:: Records for the exercise ::
┏━━

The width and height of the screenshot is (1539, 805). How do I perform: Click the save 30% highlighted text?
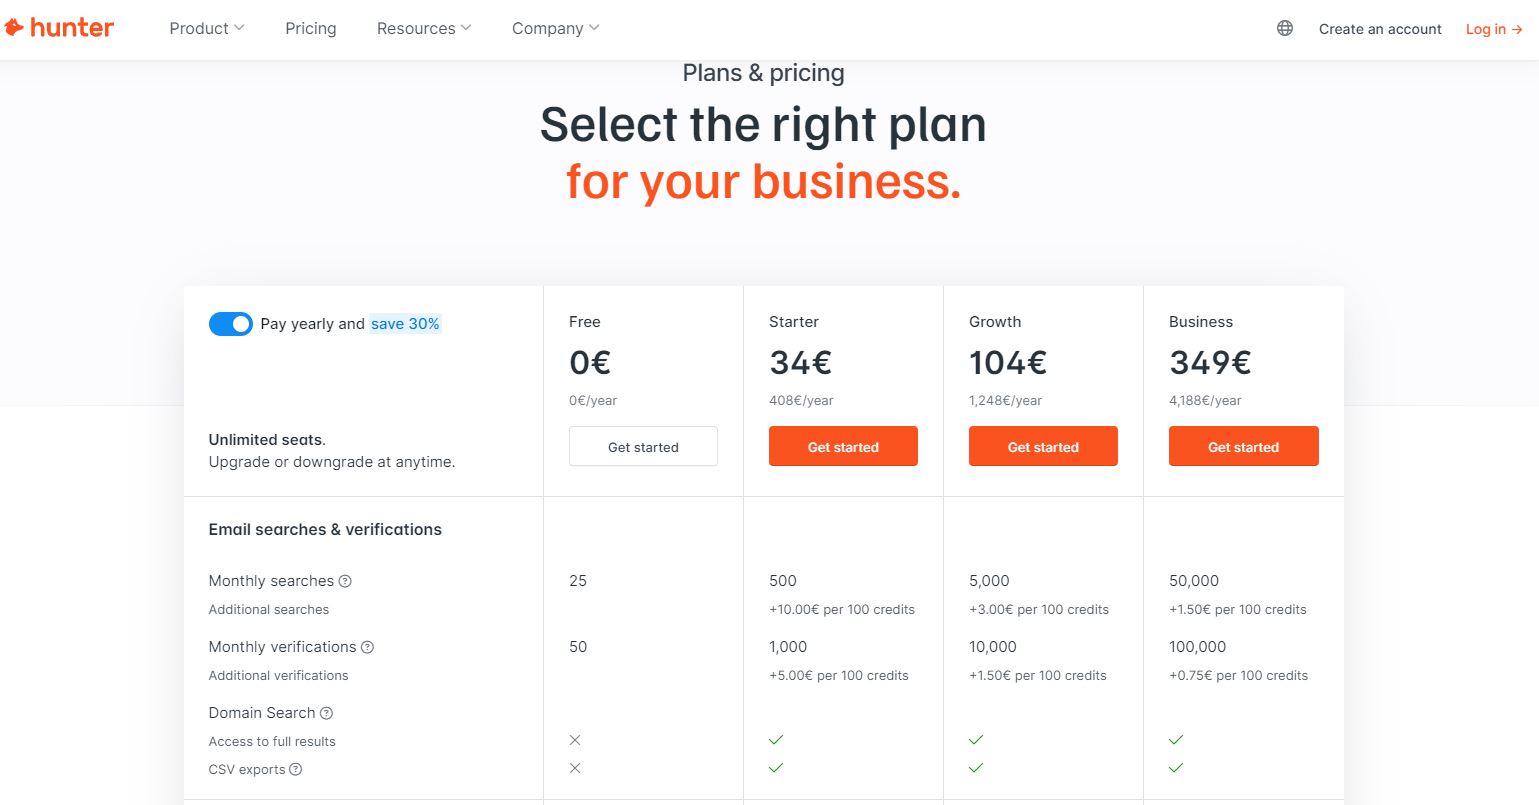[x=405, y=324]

┗━━
┏━━

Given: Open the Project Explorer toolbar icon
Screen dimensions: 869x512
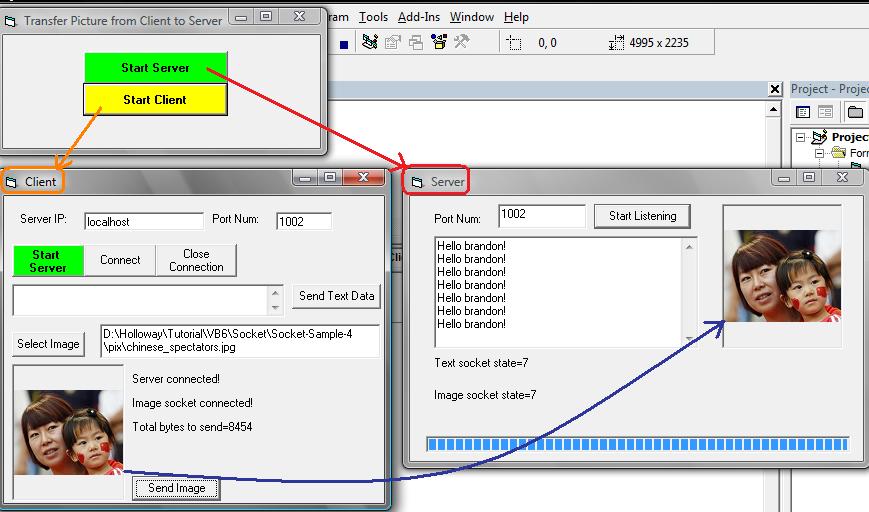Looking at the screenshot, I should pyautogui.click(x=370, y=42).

┗━━
┏━━

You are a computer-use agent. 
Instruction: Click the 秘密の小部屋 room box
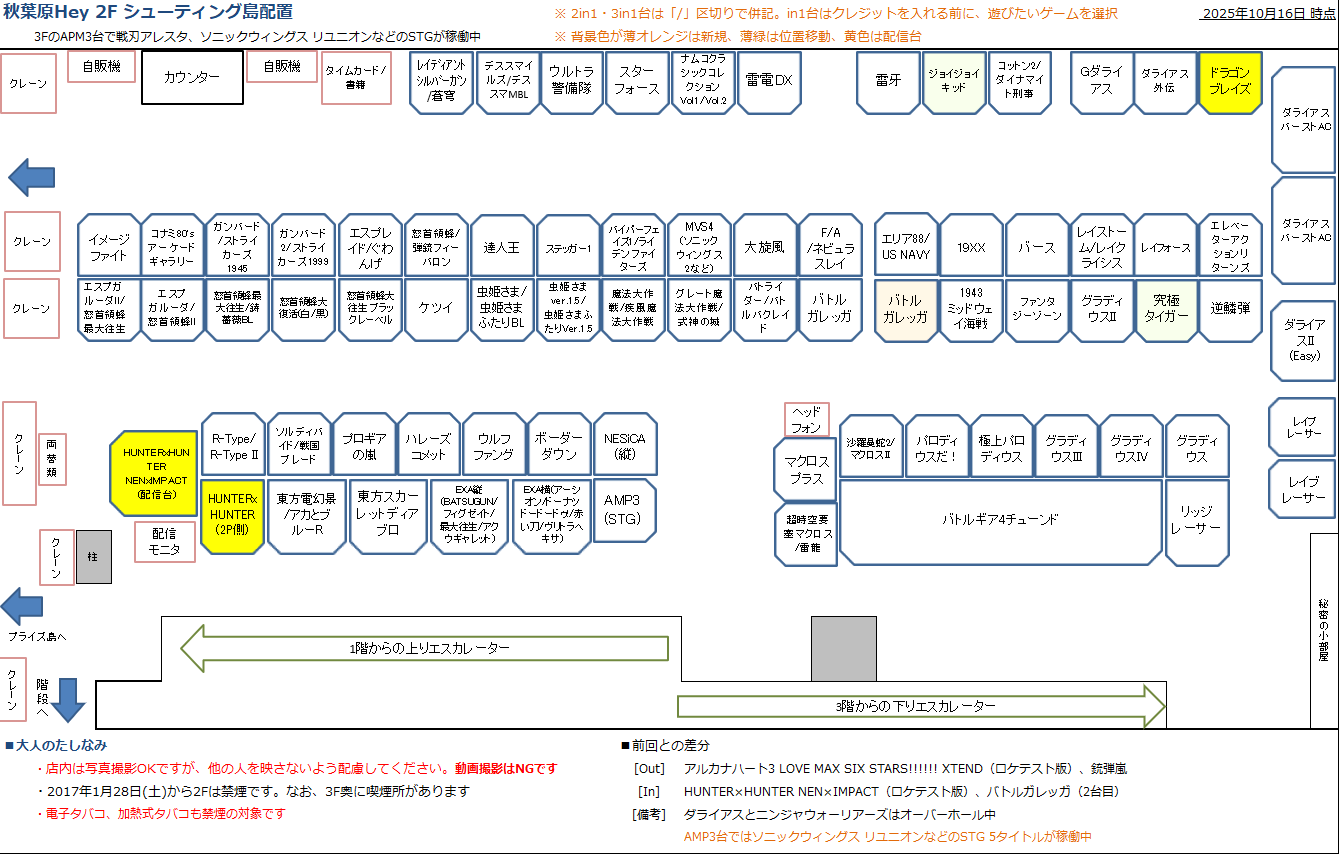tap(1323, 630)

┗━━

:: Task instructions ::
Please turn the lines of the items, from the line with "You are a computer-use agent." to the line with "tap(1323, 630)", into a Markdown table with the columns Row and Line, skipping any blank lines. Leave the pictures out.

:: Exercise answer ::
| Row | Line |
|---|---|
| 1 | You are a computer-use agent.  |
| 2 | Instruction: Click the 秘密の小部屋 room box |
| 3 | tap(1323, 630) |